US imaging has been postulated to be one such measurement modality for identifying patients with increased inflammation [13] and has been shown to correlate with histopathological findings [198]. Indeed, in our MSC(M) knee OA trial, we used US imaging to identify patients with synovial fluid accumulation at the time of enrollment as an inclusion criterion that facilitated baseline measurements of synovial fluid immune cell subsets and proinflammatory mediators [119]. Our preliminary assessment showed interesting correlations of baseline levels of biomarkers for inflammation and cartilage degradation with patient pain and function responses at follow-up timepoints up to 24 months after single injections of autologous MSC(M) intra-articular injections (Robb et al., manuscript in preparation).

Ultimately, the use of combinatorial tools, including US and MRI, serum biomarkers, and synovial fluid levels of immune cell subsets and proinflammatory mediators, will help identify true inflammatory patient endotypes (vs. clinical phenotypes) that might be most receptive to MSC treatments based on their proposed anti-inflammatory and immunomodulatory effects, particularly on host MΦs. Flow cytometry evaluations would thus be valuable to profile cellular responses within local joint biopsy samples, including immune cell profiling of synovial fluid as we have previously shown [97, 119], as well as mass cytometry approaches as employed by Yager et al. [199] Importantly, we [97] and others [200, 201] have shown divergent profiles of local vs. circulating immune cells in OA, emphasizing the need to sample joint-specific tissues and fluids for more accurate representations of disease endotypes. Indeed, profiling patient-specific immune cells to understand host immune responses and their interactions with exogenously administered MSCs will be key to understanding and selecting appropriate patient endotypes that are responsive to MSC therapies and thus to designing successful clinical trials in OA patients [202].

The identification of circulating miR biomarkers [203] using unbiased sequencing and other omics-based approaches (genome-wide association studies [204], proteomics [205], metabolomics [206]) may provide deeper insights into patient endotype. The use of AI algorithms and bioinformatics to cohesively knit large omics datasets [207] to systematically classify patient endotypes can further advance the field. Organ-on-chip technology, which can incorporate patient-specific blood, synovial fluid, urine and/or tissue biopsy samples, offers the dual potential of providing patient baseline disease endotype information and surrogate in vitro readouts of the efficacy of various drugs or test therapeutics [208].

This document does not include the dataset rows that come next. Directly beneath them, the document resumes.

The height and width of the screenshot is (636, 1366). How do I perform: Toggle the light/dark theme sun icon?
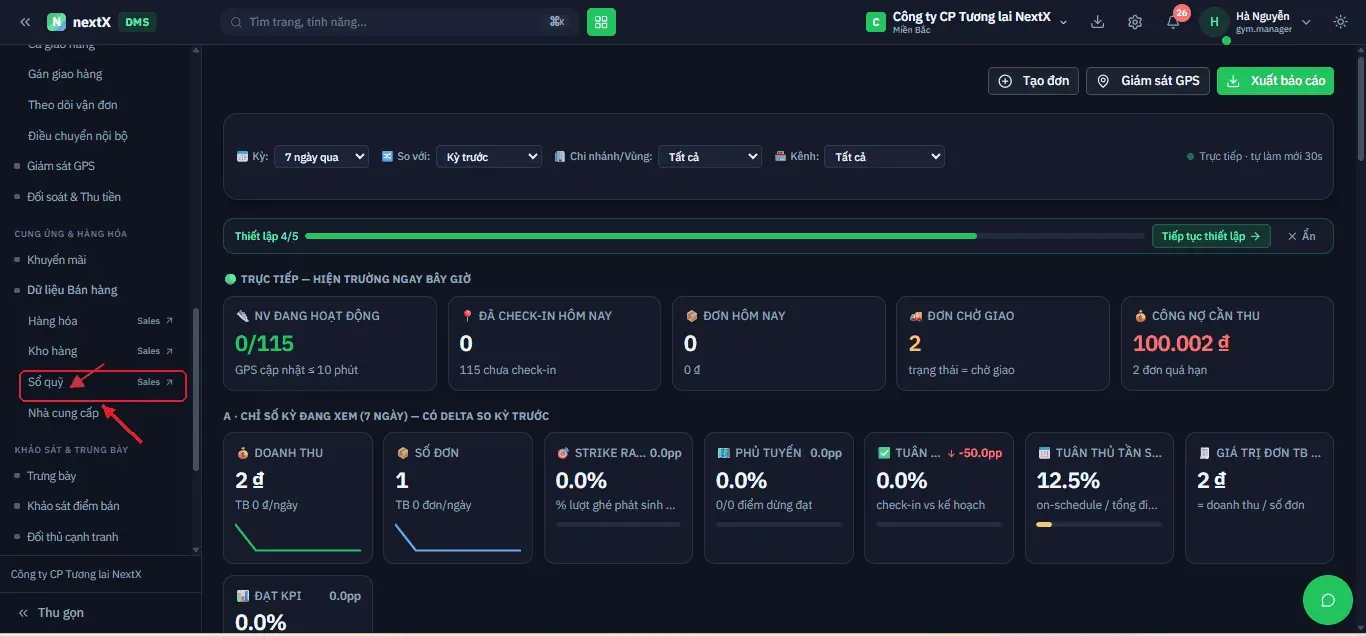[1341, 22]
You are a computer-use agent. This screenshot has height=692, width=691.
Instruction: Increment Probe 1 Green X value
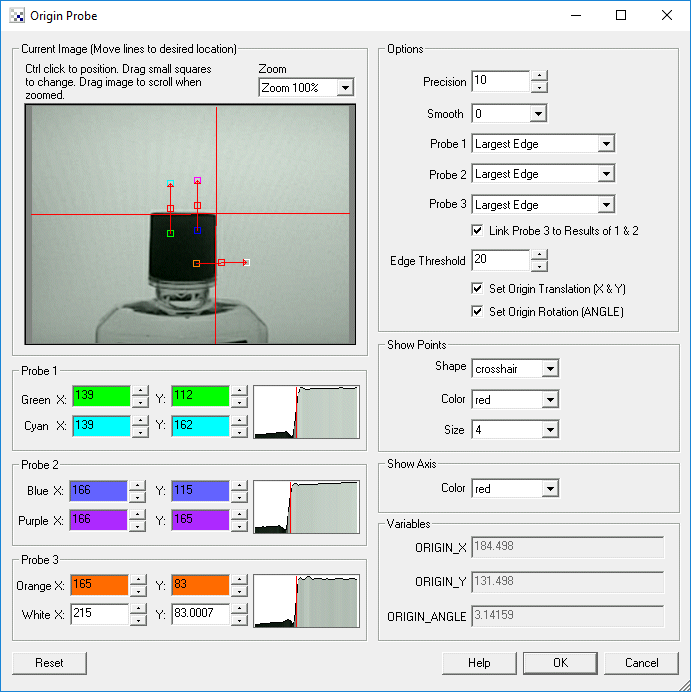click(x=140, y=391)
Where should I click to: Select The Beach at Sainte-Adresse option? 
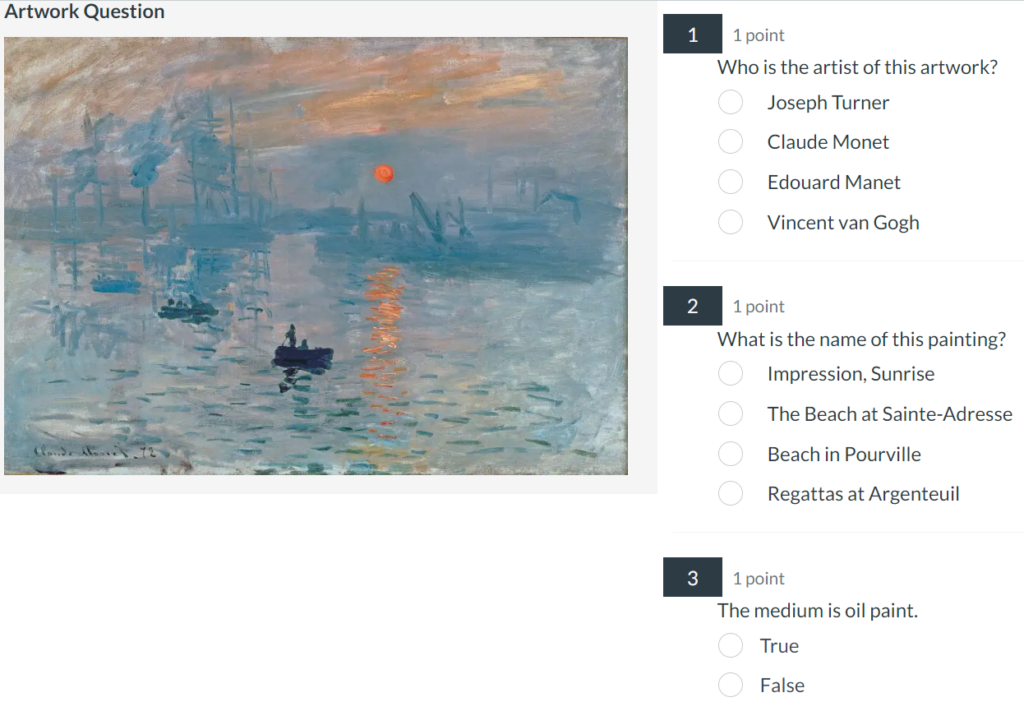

Designing the right MSC therapeutic product for OA

As discussed above, the immunomodulatory basal fitness of MSCs, which can be modulated by age, sex, BMI, comorbidities, manufacturing parameters and cryopreservation and can be quantified by a range of quantitative CQAs [91], is an important parameter in selecting an appropriately fit MSC therapeutic product [202]. Similar to their utility for patient endotyping, omics-based approaches may be useful to profile donor MSCs that achieve efficacious outcomes in OA clinical trials to establish correlative CQAs that correspond to beneficial patient responses and are relevant to disease-specific mechanisms of action in OA. Indeed, using MSC(M) patient samples from our previous OA clinical trial with autologous MSC(M), we performed miR sequencing and identified miR candidates that correlated with PROM improvements (Robb et al., manuscript in preparation). These miRs are currently under investigation and will provide useful insights into MSC mechanisms of action in OA and/or be used as CQAs to define MSC immunomodulatory basal fitness (Robb et al., manuscript in preparation).

Functional high-content in vitro potency assays that are relevant to the mechanisms of action may also be useful for characterizing MSCs to better understand the influence of basal fitness levels on treatment efficacy [209]. MSC(WJ) donor selection based on in vitro proliferation, trilineage differentiation and the secretion of thrombospondin-2 (a regulator of chondrogenic differentiation) was recently applied by Matas et al. in selecting basally fit MSC(WJ) for treatment groups in their RCT, from which they reported efficacious outcomes of MSC treatment [69].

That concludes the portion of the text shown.